I seek them high. I seek them low. I seek them under things and behind things. I stalk them, chase them and I wait patiently for them. I know where they live and I know where they hang out. I recognise the signs of their presence and I know what they like. To find your quarry, first you must understand it.
That is the first challenge. The second is to take a picture! I have seen many wonderful, beautiful, shiny, spiky, colourful, mysterious and exciting beasties in my time, but capturing them in a (half-way decent) photograph has often eluded me.
Some are too fast. Some are too tiny. Some refuse to face the camera and some won’t sit still. Some are flighty while others vanish underground. Some - I am convinced - come back in the night and alter the images on my camera so that, on closer inspection, they turn out not to show what I thought they did.
To be fair, though, it’s not always their fault. Sometimes I cannot focus my camera in time. Sometimes my battery runs out. Sometimes I forget to take the thing altogether!
Sometimes - just sometimes - it all works perfectly.
Like I said - it had been a very cold Winter and many of the usual bugs and critters in my mum’s garden hadn’t yet woken up. Undeterred, I went on the hunt. Something must be out and about! There were many flying things buzzing the Spring blooms, but all were too fast for me. I needed more sedantry prey.
I changed tack and searched the bushes and small plants. Even after spotting the signs of this little guy’s presence (half-chomped leaves and a scattering of droppings) it took me half an hour to locate him - completely motionless - amongst the leaves.
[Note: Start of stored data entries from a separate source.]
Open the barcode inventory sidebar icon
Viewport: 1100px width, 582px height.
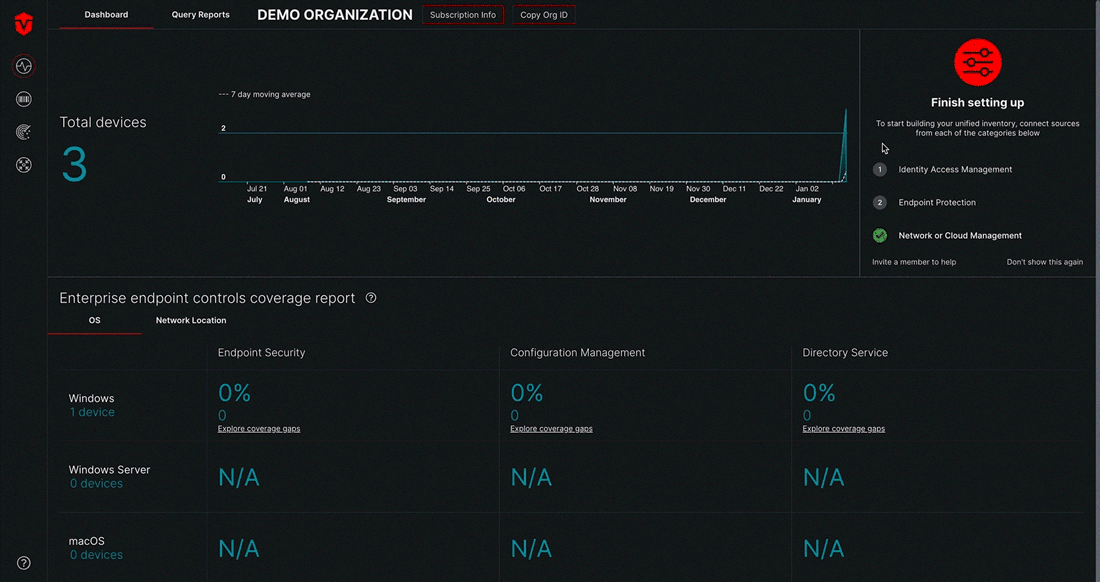(24, 100)
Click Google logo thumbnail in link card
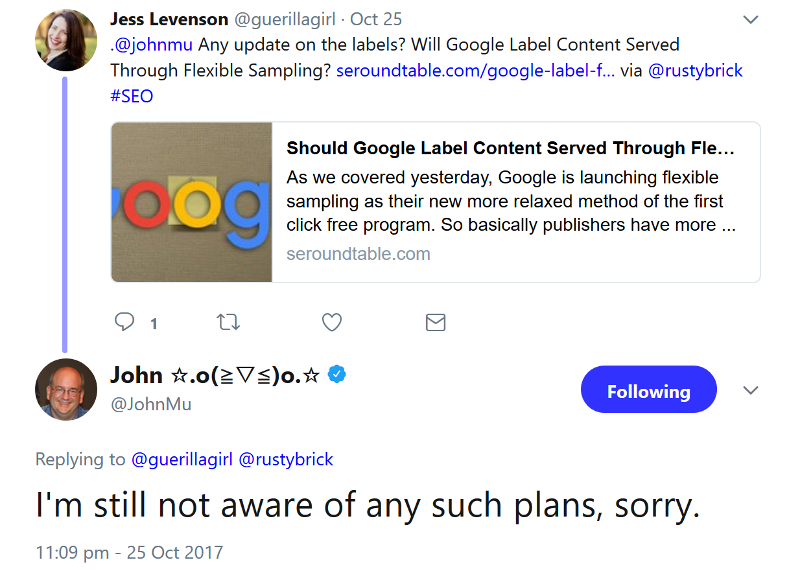800x571 pixels. 192,202
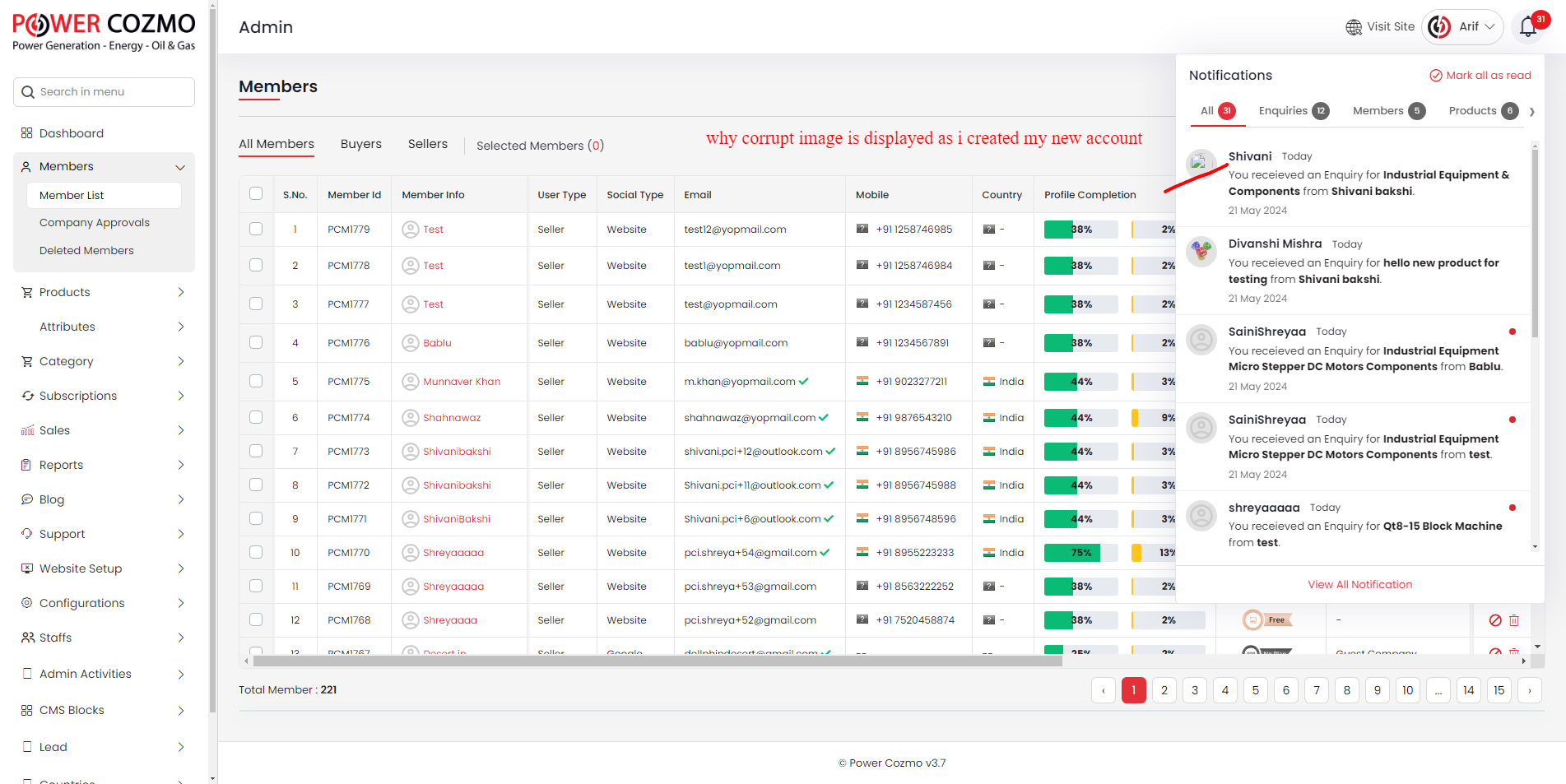
Task: Click the Dashboard grid icon in sidebar
Action: pyautogui.click(x=27, y=133)
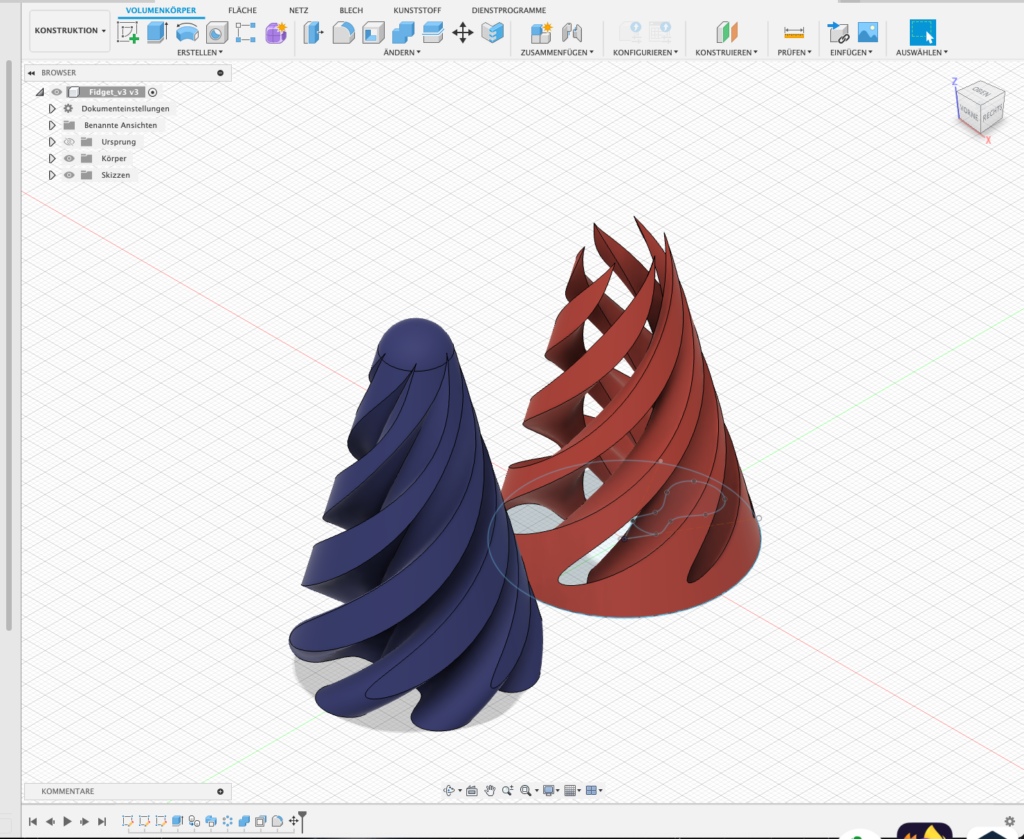Click the Create Sketch icon in the toolbar

click(x=128, y=33)
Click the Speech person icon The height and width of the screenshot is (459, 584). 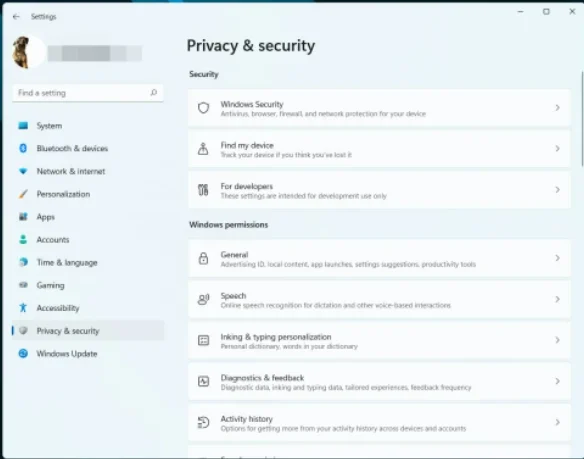(x=203, y=299)
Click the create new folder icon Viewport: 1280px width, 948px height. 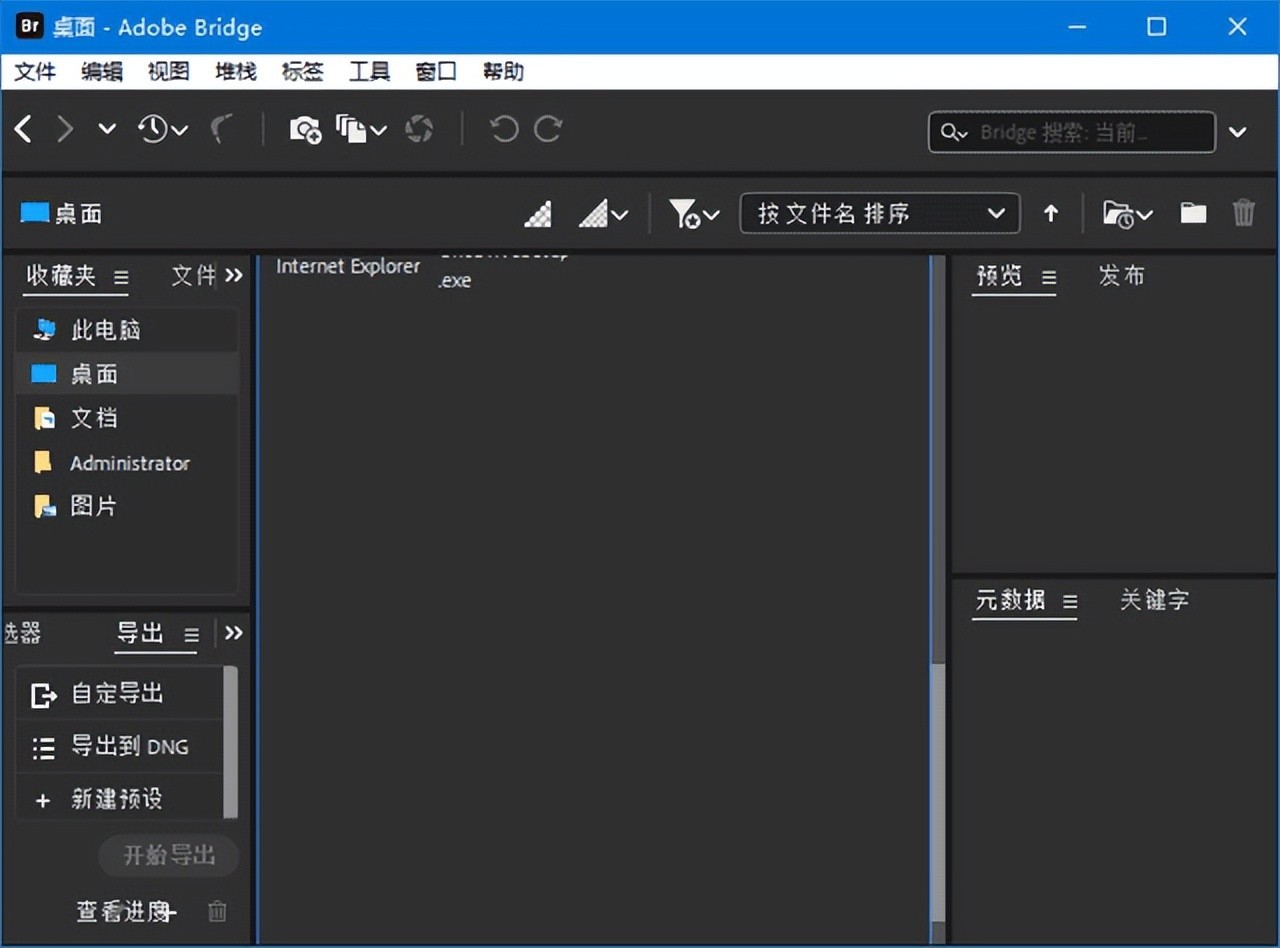click(x=1193, y=213)

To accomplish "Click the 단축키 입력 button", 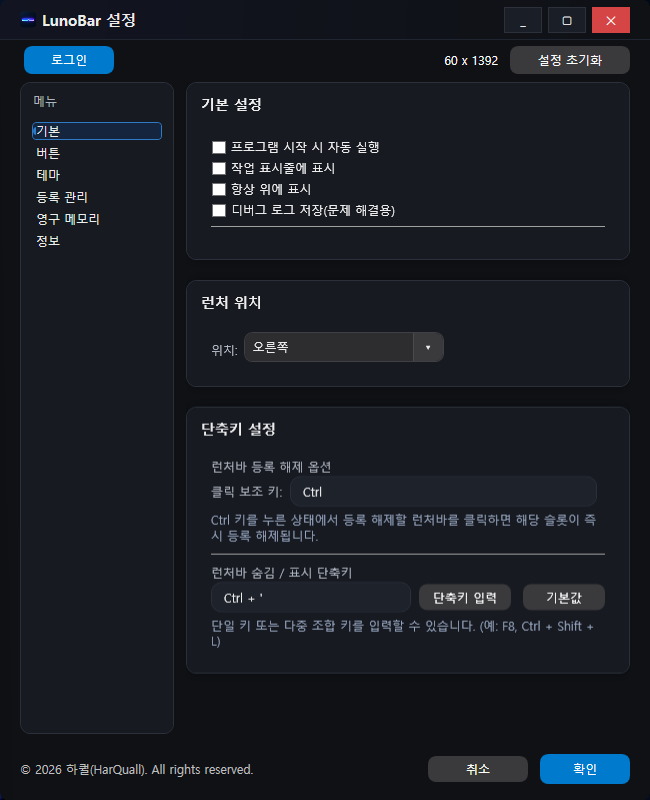I will coord(464,597).
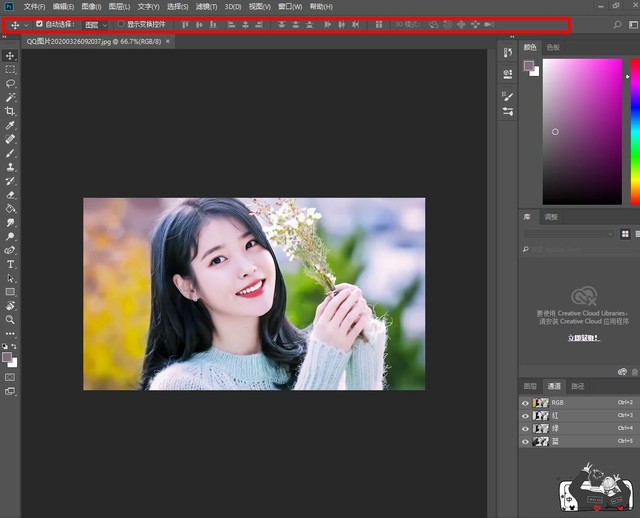Select the Horizontal Type tool
Viewport: 640px width, 518px height.
tap(10, 264)
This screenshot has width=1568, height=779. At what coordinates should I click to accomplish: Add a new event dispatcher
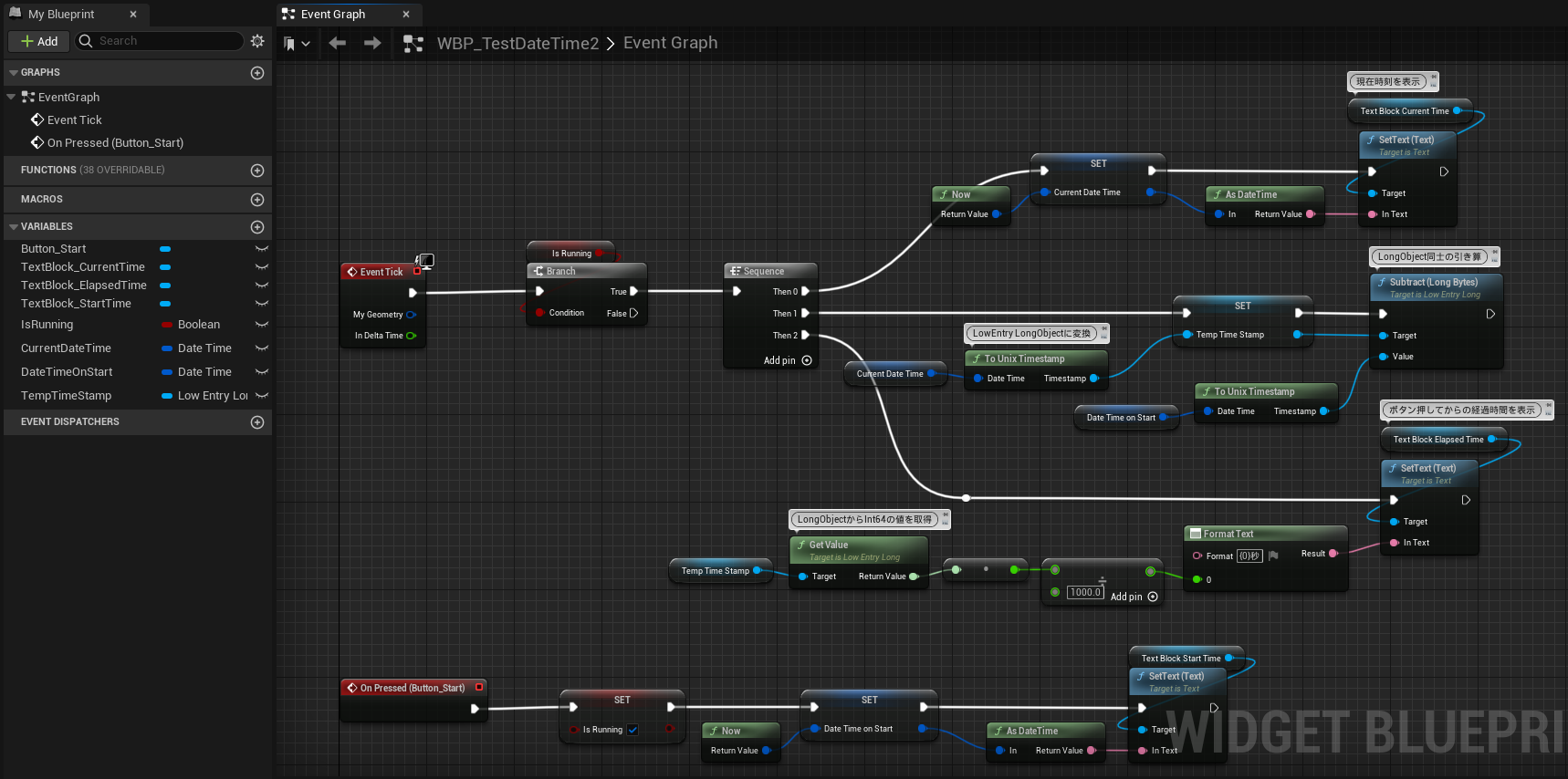pos(257,422)
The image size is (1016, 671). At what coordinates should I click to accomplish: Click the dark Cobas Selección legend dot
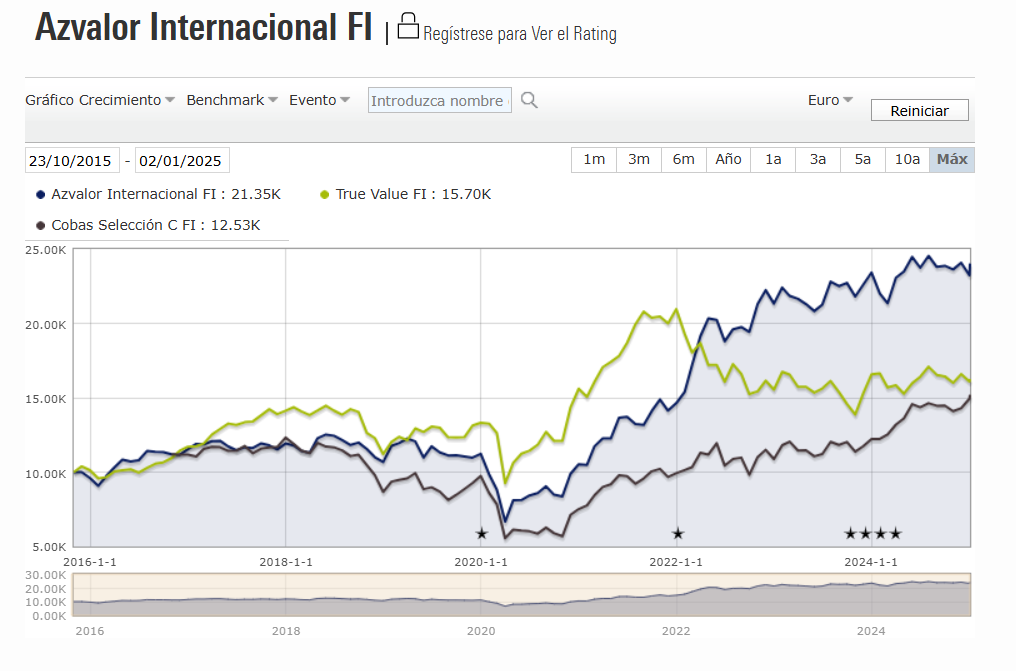click(41, 225)
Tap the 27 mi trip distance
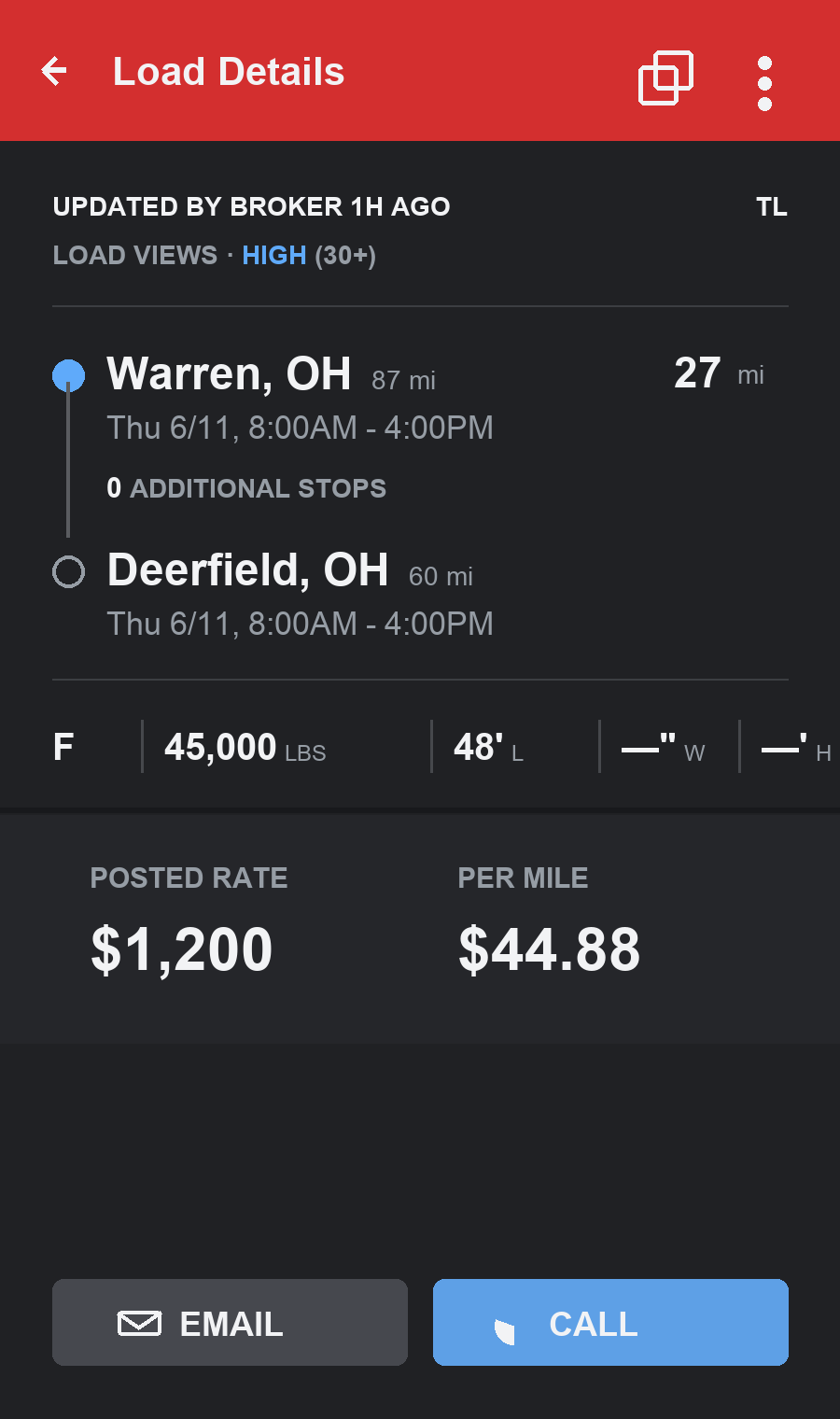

Luckily, this meant that I had all the time in the world to poke my camera in his face (sorry, little guy!) and get the shot.
Needless to say, I felt like quite the hunter after this :)
Photoset with 38 notes
Scavengers and Predators
These are a couple of old pictures - taken in France a few years ago. The top one is a scorpion fly. They aren’t the best at flying, but they specialise in stealing dead insects from spider webs (and looking mean!). This one actually turned up while I was simply trying to take a photo of the poor ant in the web. I must say that it was quite a surprise to have it suddenly turn up in the camera’s display - all zoomed-in!
The bottom photo is a robber fly. These little predators take out their prey (often much larger than themselves) in mid-air. I saw this one swoop in on the butterfly and bear it to the ground with incredible speed and accuracy. It then obligingy sat there while I snapped away…
Nature is sometimes gruesome, but always interesting.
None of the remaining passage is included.